In het kader van de procedure waarbij een tegemoetkoming wordt aangevraagd, vraagt het Faunafonds de gegevens op bij de aanvrager van een tegemoetkoming. Als de jager alle gegevens heeft geregistreerd in FRS, worden deze gegevens automatisch door het Faunafonds gebruikt. Indien er onvoldoende inzage is gegeven in de mate waarin gebruik is gemaakt van de ontheffing of indien er te weinig gebruik is gemaakt van de ontheffing, wordt het verzoek afgewezen.

Toelichting op bejaagacties in FRS

Het Faunafonds heeft toegang tot een aantal gegevens uit FRS, namelijk: alle in FRS geregistreerde bejaagacties binnen een bepaalde straal om het schadeperceel. Het Faunafonds heeft geen inzicht in wie de bejaagacties heeft uitgevoerd. Het maakt niet uit wie de bejaagactie heeft uitgevoerd, als het maar binnen een straal van 200m (of bij hoefdieren in een straal van 500m) van het schadeperceel heeft plaatsgevonden en in FRS is geregistreerd. Daarbij is het belangrijk dat bejaagacties niet dubbel worden ingevoerd.

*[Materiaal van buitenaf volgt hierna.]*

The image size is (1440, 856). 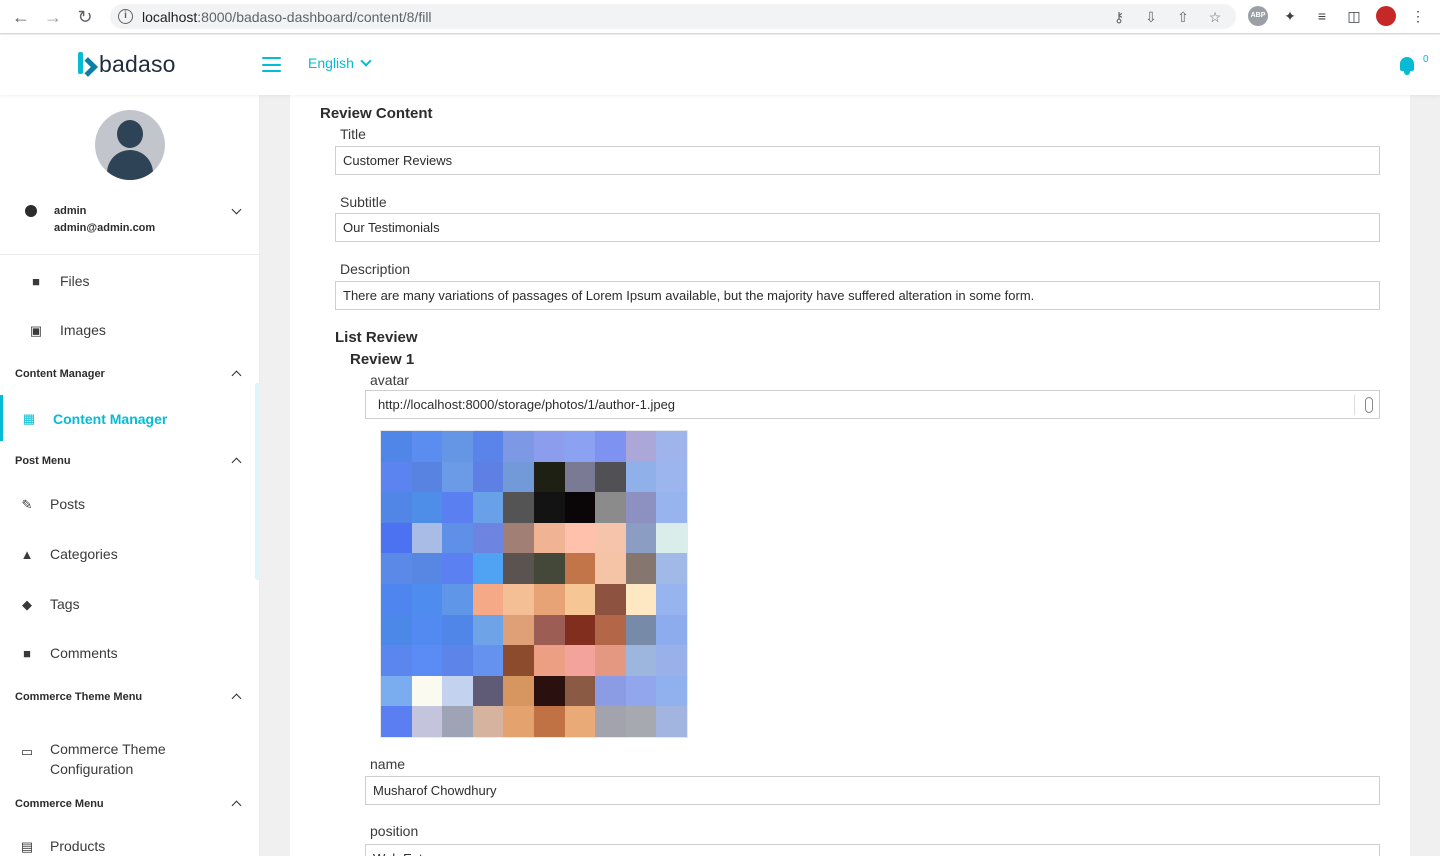 I want to click on install-icon: ⇩, so click(x=1151, y=17). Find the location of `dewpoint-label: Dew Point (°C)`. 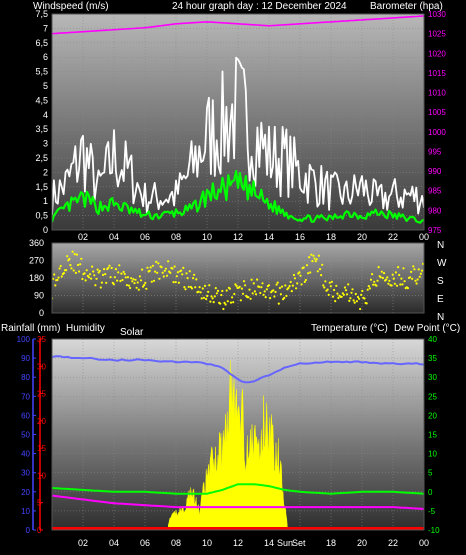

dewpoint-label: Dew Point (°C) is located at coordinates (427, 328).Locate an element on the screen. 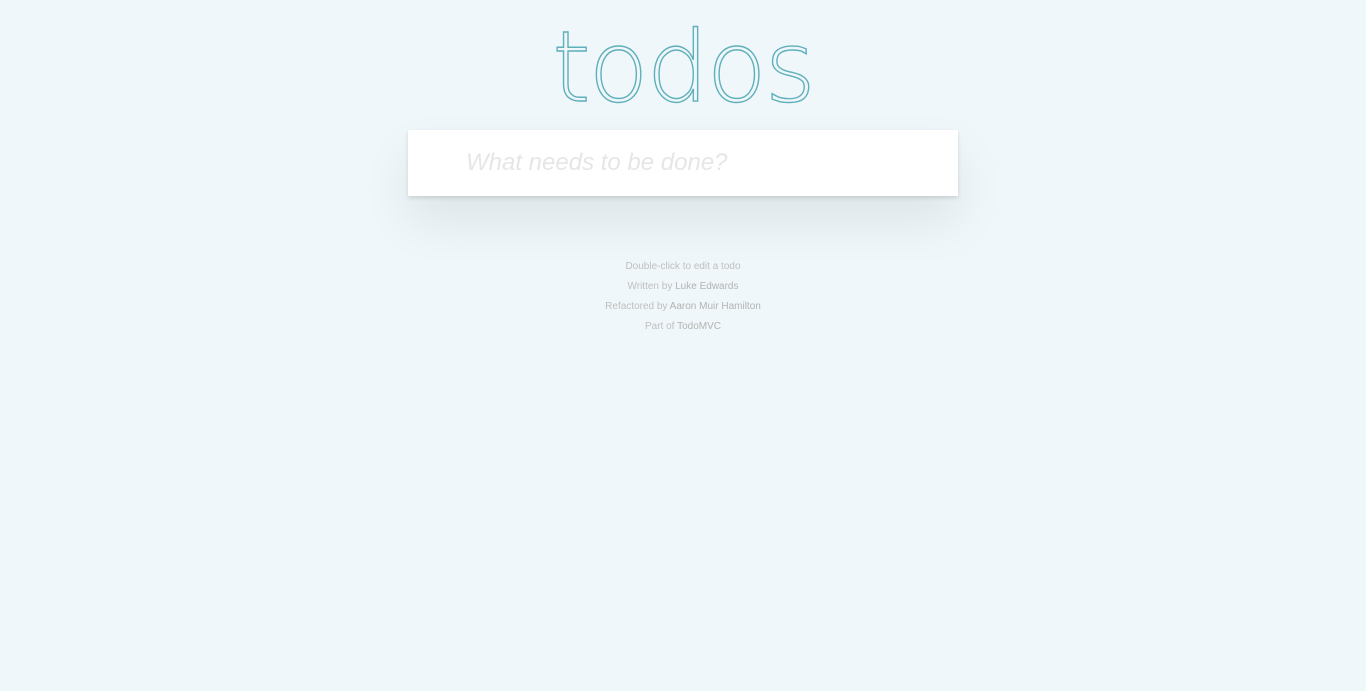 The width and height of the screenshot is (1366, 691). new-todo-input is located at coordinates (683, 163). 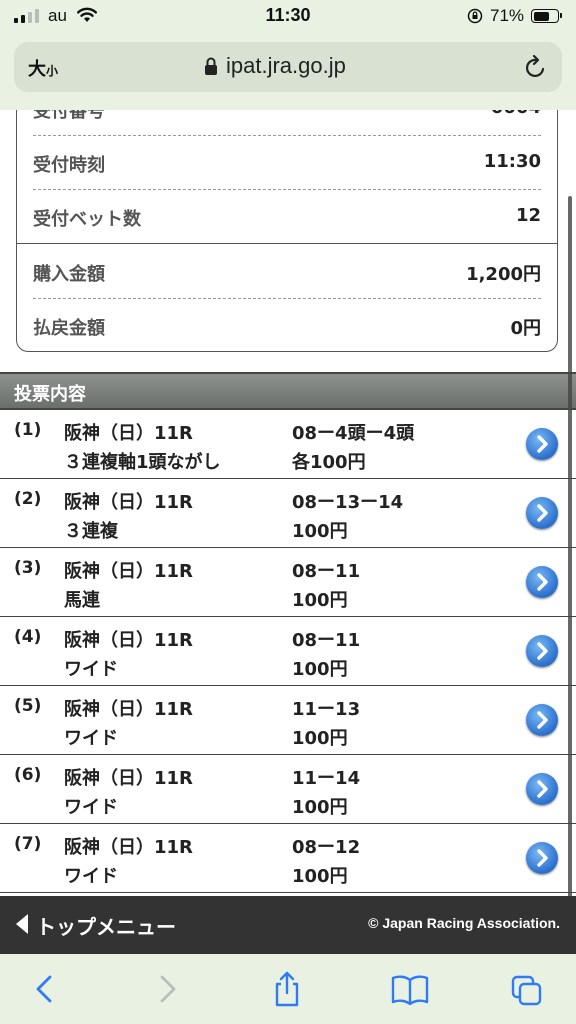 I want to click on share-icon, so click(x=287, y=989).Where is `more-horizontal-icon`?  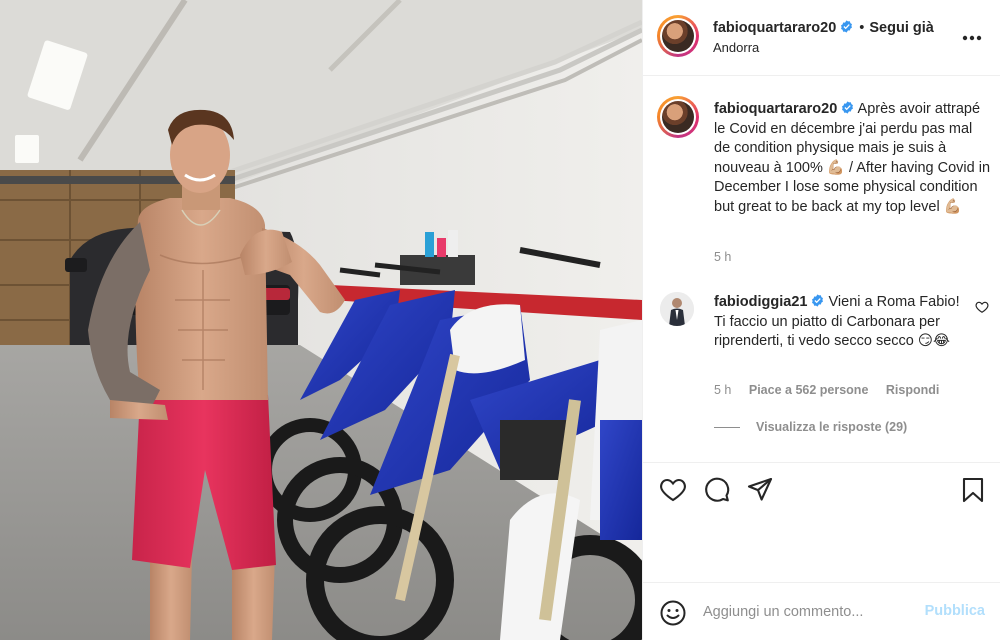 more-horizontal-icon is located at coordinates (972, 38).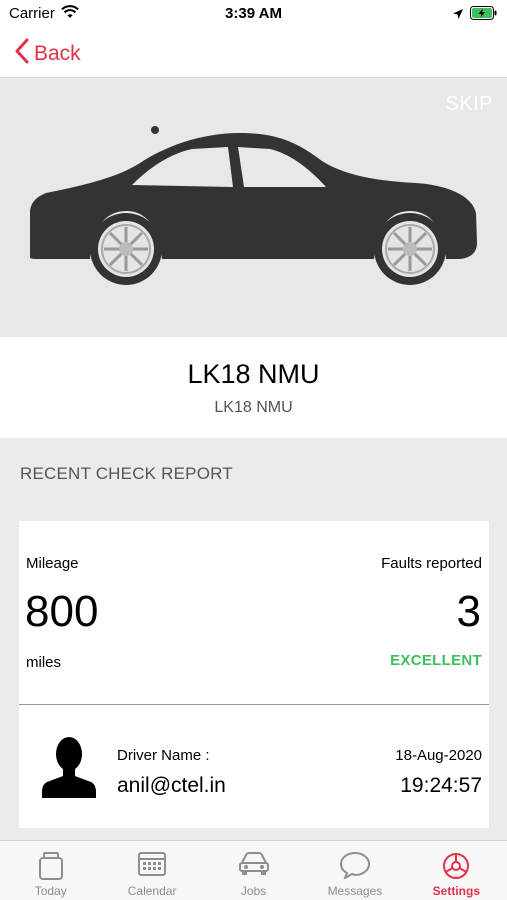  I want to click on back-button: Back, so click(48, 54).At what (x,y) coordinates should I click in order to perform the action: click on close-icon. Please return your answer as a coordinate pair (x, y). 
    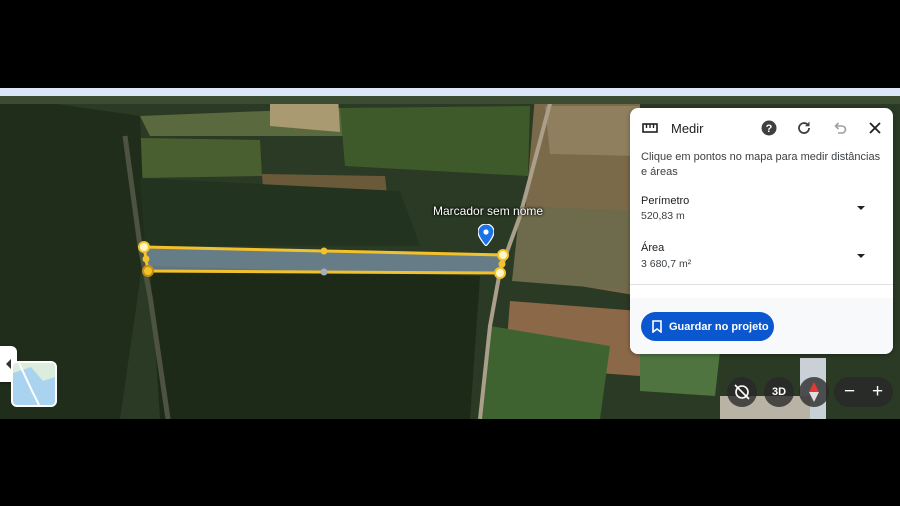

Voorbeeld: Voor vier aan elkaar grenzende percelen is een tegemoetkomingsaanvraag ingediend. Op elk perceel zit een andere grondgebruiker én een andere jager. Slechts op één perceel, maar wel binnen een straal van 200 meter van de overige drie percelen, zijn bejaagacties uitgevoerd. Deze bejaagacties worden meegenomen in de toetsing op adequaat gebruik van alle vier de tegemoetkomingsaanvragen. Het is van belang dat jagers de “stippen” daar plaatsen waar de bejaagactie heeft plaatsgevonden. Hierdoor wordt voorkomen dat er een onjuist beeld ontstaat. FRS- gebruikers verklaren immers de gegevens naar waarheid in te vullen.